Search Engine Blind Test

saintamh.org / Search Engine Blind Test

From September 2009 to August 2012, I used as my everyday search engine a little script that fetched results from several search engines and merged them into a single list. The page didn't show which results came from which engine, and tracked my clicks. This page shows some stats extracted from the click data, hoping to answer the question that kind of sparked the whole project, "which engine gives the best results?"

Clickthrough rates

This chart shows, for each search engine, how often I clicked on their results:

If an engine always returned off-topic results, I would never click on their results, and so their clickthrough rate would be 0. If an engine always returned results so relevant that every result I ever clicked had been returned by them (along with possibly other engines), then that engine's clickthrough rate would be 100%.

On the search results page was a button that would reveal the names of the search engines that eachg result originated from. The numbers here exclude those times when I opted to see the engine identifies, so as to keep the test "blind". I rarely select to see the engine names anyway, except when debugging this app itself.

Some engines were invoked fewer times either because I added them when the experiment was already ongoing, or because I stopped using them early.

Average rank

This chart shows the average rank, within the engine's result page, of the results that I clicked on.

Smaller values mean I tended to click on links that were closer to the top in that engine's results, higher values mean I tended to dig deeper in that engine's results.

User votes

Starting midway through the 3-year experiment, every search result had a "+" and a "-" link next to it that allowed me to flag results that stood out as noticeably good or bad. Again, I couldn't see which engine I was voting for.
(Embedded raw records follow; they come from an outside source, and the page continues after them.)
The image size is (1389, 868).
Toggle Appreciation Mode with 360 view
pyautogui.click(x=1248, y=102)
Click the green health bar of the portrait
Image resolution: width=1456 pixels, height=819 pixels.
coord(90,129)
Here are the tallies. The percentage indicates how often the search engine received an up- or downvote, relative to how many times that engine's results were shown.

An alternative way of scoring these votes is to give more weight to votes for results that are ranked higher. This seems intuitive: if for instance I downvote a link that was returned by two engines, and the downvoted link occupied the top position in engine A's results, but only the 30th position in engine B's results, then it sounds reasonable that more blame should go to engine A than to engine B: it's not so bad to return irrelevant links in 30th position as it is in the top position.

In the chart that follows, each value is the sum, for all votes on links returned by that engine, of the inverse of the rank that the engine gave to the link. So for instance in the previous example, the downvote would add a full negative point to the tally for engine A, but only 1/30th of a point for engine B.

Engine correlation matrix

Each of these charts shows, for the given engine, the percentage of results returned by that engine that I clicked on that were also returned by each of the other engines.

So for instance the "Google" chart has 64.89% in the "DuckDuckGo" column, that means that 64.89% of the results that I clicked that had been returned by Google had also been returned by DuckDuckGo.

Conclusion

The results have been pretty consistent over time: Google emerges as the clear winner no matter how you measure it. Their results are more relevant and complete than any other engine's.

The engines complement each other quite well, however -- Bing often has relevant results that Google doesn't have, for instance. And 1 out of 4 results that I click didn't appear in Google at all.

Another interesting finding (not reflected in the data on this page) is that the quality of Yandex and Google results is slowly but surely improving all the time, while other engines seem more stable.

After 3 years of using that little script as my search engine I concluded that I would just use Google :)